Hey Jeff Gordon, what's in a name? - 4:50 p.m. ET

Jeff Gordon says that it’s been a great week enjoying the birth of his son, Leo Benjamin, who was born early Monday morning.

Gordon and his wife, Ingrid Vandebosch, also have a 3-year-old daughter, Ella Sofia.

DADDY TIME

NASCAR is all about family. Check out these Sprint Cup drivers with their kids at the track.

“Oh, it’s so amazing,” Gordon said of his son. “It was a great, great, great week. I can’t say enough. I’m thankful that everything went as planned and everybody is healthy and doing well. Just everyday you just smile bigger and bigger because it’s an amazing experience.”

Gordon said it’s “too early to tell” who his son looks like, but said that the name wasn’t a family one but rather one they picked up. While he didn’t admit to any astrological ties in the naming — Leo is a Leo — Gordon said he did enjoy the actual birthday.

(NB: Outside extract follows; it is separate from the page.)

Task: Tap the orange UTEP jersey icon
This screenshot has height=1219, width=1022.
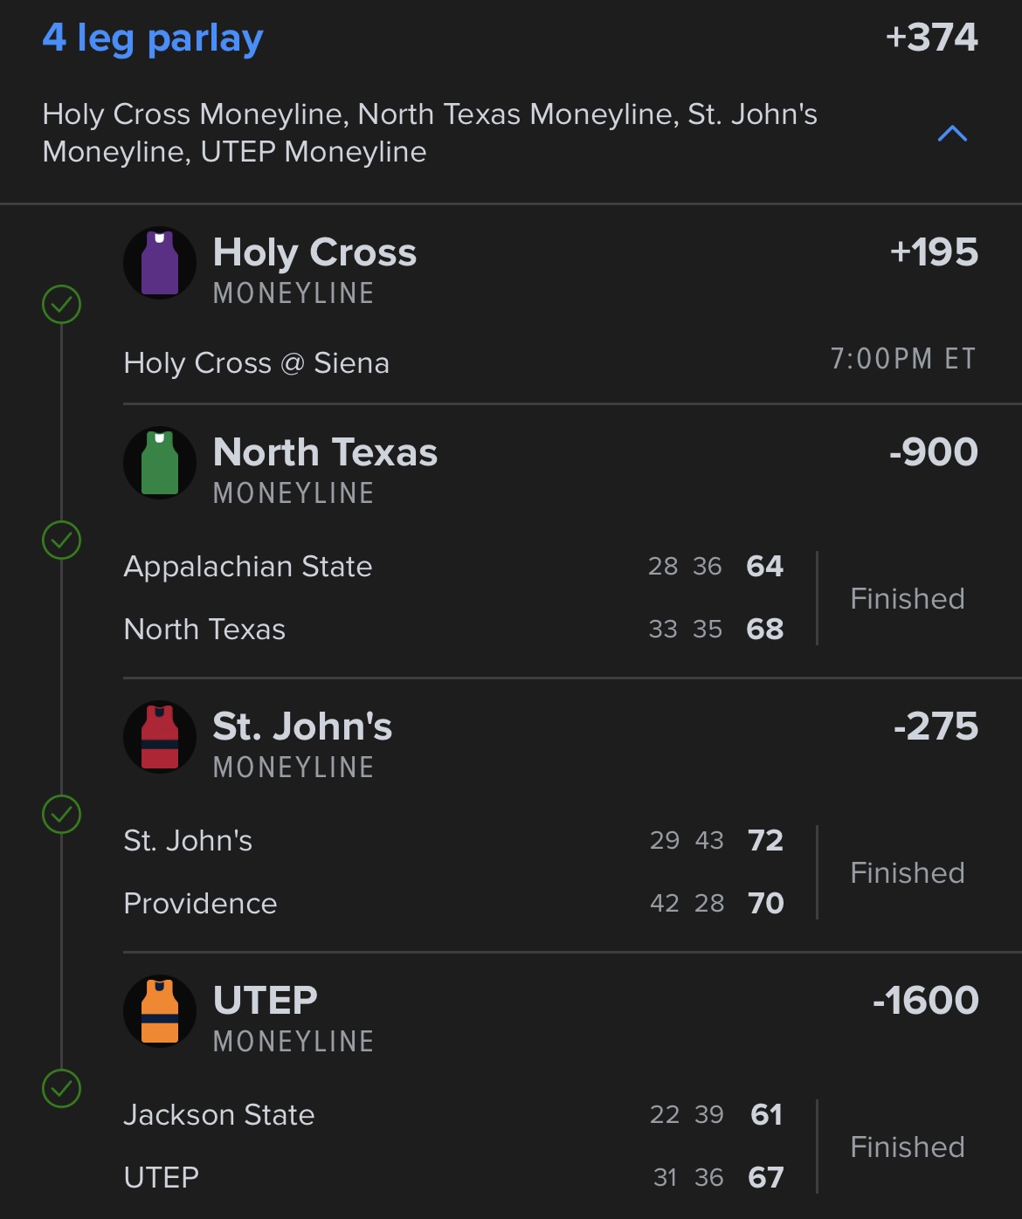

“We love the 8-9-10 birthday,” he said referencing the date. “... My wife talked a lot about names with friends and just people come up to her asking about the pregnancy, asking about names, and Leo was one that came up and we loved it. We started working the Benjamin in there as the middle name.

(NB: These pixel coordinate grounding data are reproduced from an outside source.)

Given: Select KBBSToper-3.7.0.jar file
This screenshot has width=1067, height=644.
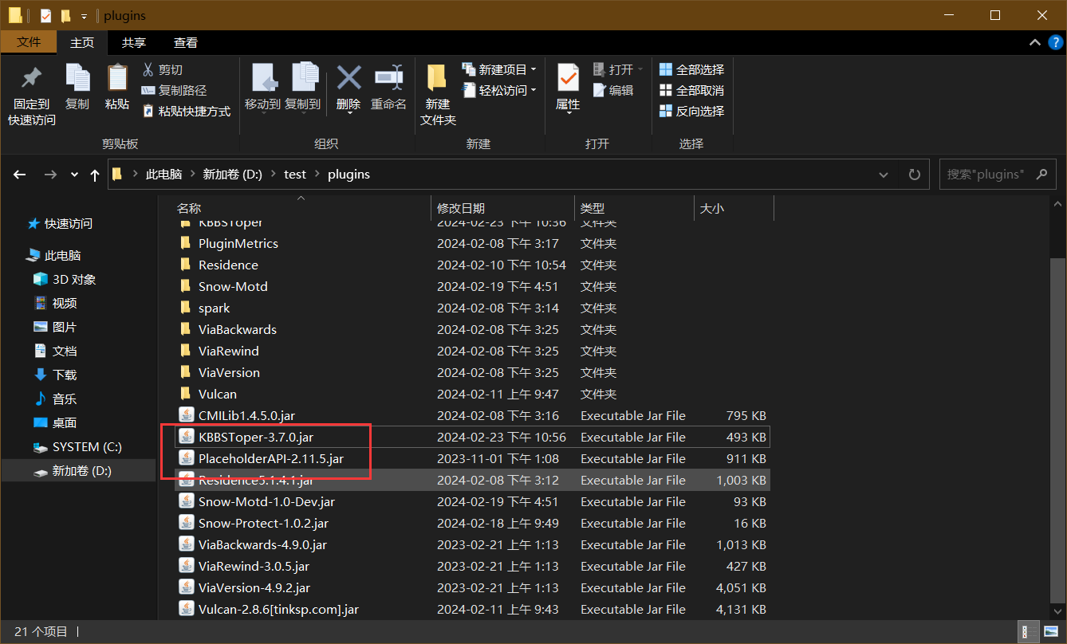Looking at the screenshot, I should 472,438.
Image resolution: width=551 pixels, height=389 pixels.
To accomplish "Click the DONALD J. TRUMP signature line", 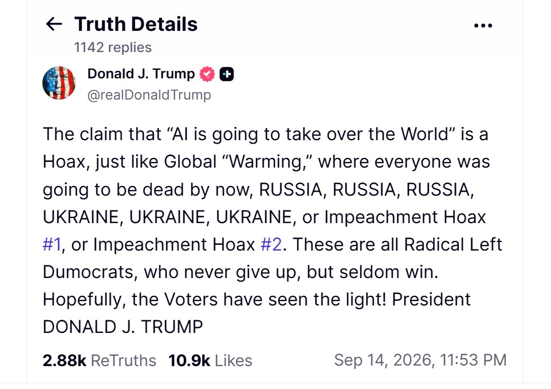I will point(123,327).
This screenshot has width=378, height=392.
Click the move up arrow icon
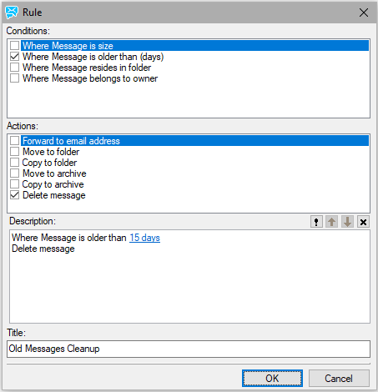tap(331, 222)
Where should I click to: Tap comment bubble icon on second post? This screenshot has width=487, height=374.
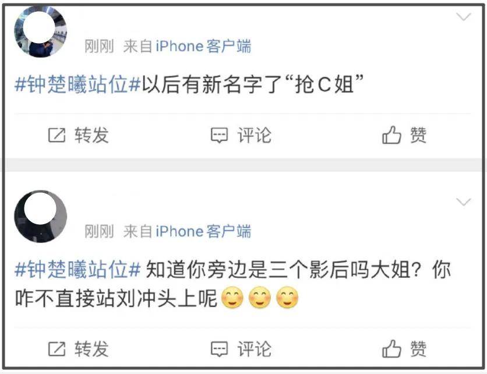pos(219,349)
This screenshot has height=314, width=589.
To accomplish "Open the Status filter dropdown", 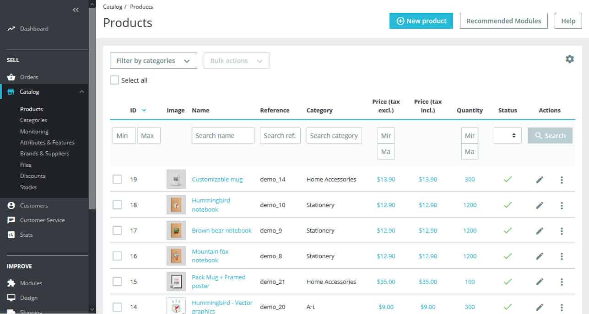I will [507, 136].
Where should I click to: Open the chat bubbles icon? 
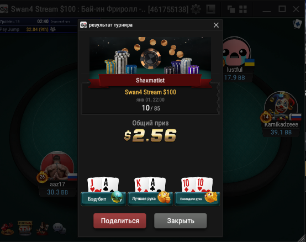coord(59,228)
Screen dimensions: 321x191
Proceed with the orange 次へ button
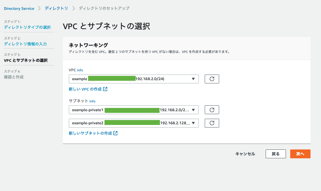[300, 154]
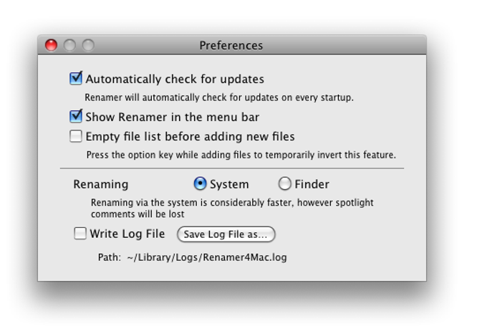Click the 'System' option label text
This screenshot has width=487, height=334.
(229, 184)
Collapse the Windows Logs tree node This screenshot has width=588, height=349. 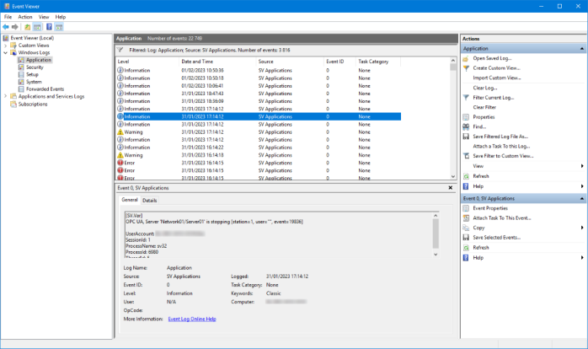pyautogui.click(x=5, y=52)
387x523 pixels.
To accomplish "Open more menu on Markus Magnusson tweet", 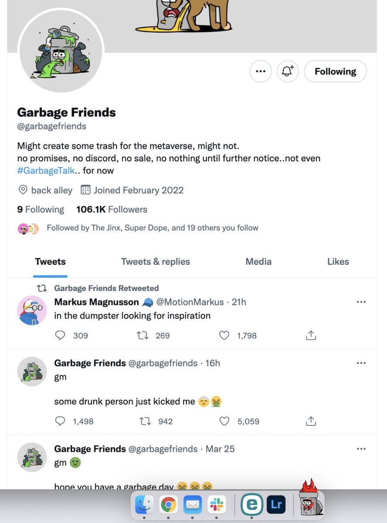I will pos(361,302).
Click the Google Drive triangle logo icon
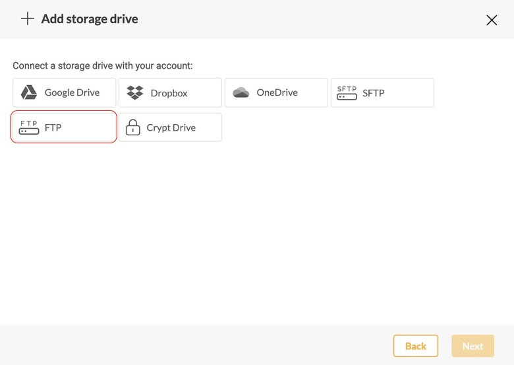The width and height of the screenshot is (514, 365). [x=29, y=92]
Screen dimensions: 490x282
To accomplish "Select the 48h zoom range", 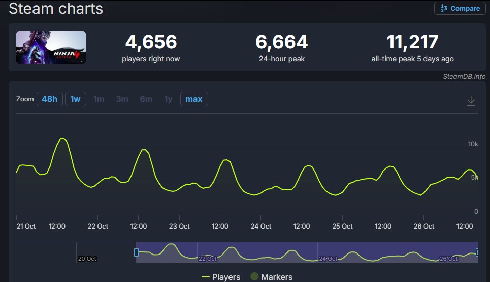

“You know, Gordon is not the easiest name to put a name with — it’s just not. You need a single syllable really. It’s either a single or triple syllable name to make it work, and then you start running into the initials and you’ve got so many issues that come along with names. You have no idea how much goes into this. LBG — We’re good with that.”

After having a driver in standby for recent races, Gordon admits that it’s nice not to have to worry about anything now. He’s not waiting for a potential birth anymore, but is rather enjoying the addition to his family.

“I mean, that was definitely weighing on me,” he said. “Last week at Watkins Glen I tell you, every time the caution came out I was wondering how things were going with them and how disappointed I would be to miss that. That’s why I said, I’m so thankful that everything went well on Monday.

“We were pretty much scheduled to have it on Monday, but you just never know. There were some tests that were being done over the weekend that I wasn’t there for that could have induced labor and that was the thing that was scaring me. It’s such an amazing experience, there is just nothing like it in the world, and I wouldn’t have wanted to miss that.”

— Rea White

 


 

Tony Raines replaces Kevin Conway at Front Row — 12:15 p.m. ET

BROOKLYN, Mich. — Tony Raines will drive the Front Row Motorsports No. 34 Ford in the NASCAR Sprint Cup Series, starting immediately.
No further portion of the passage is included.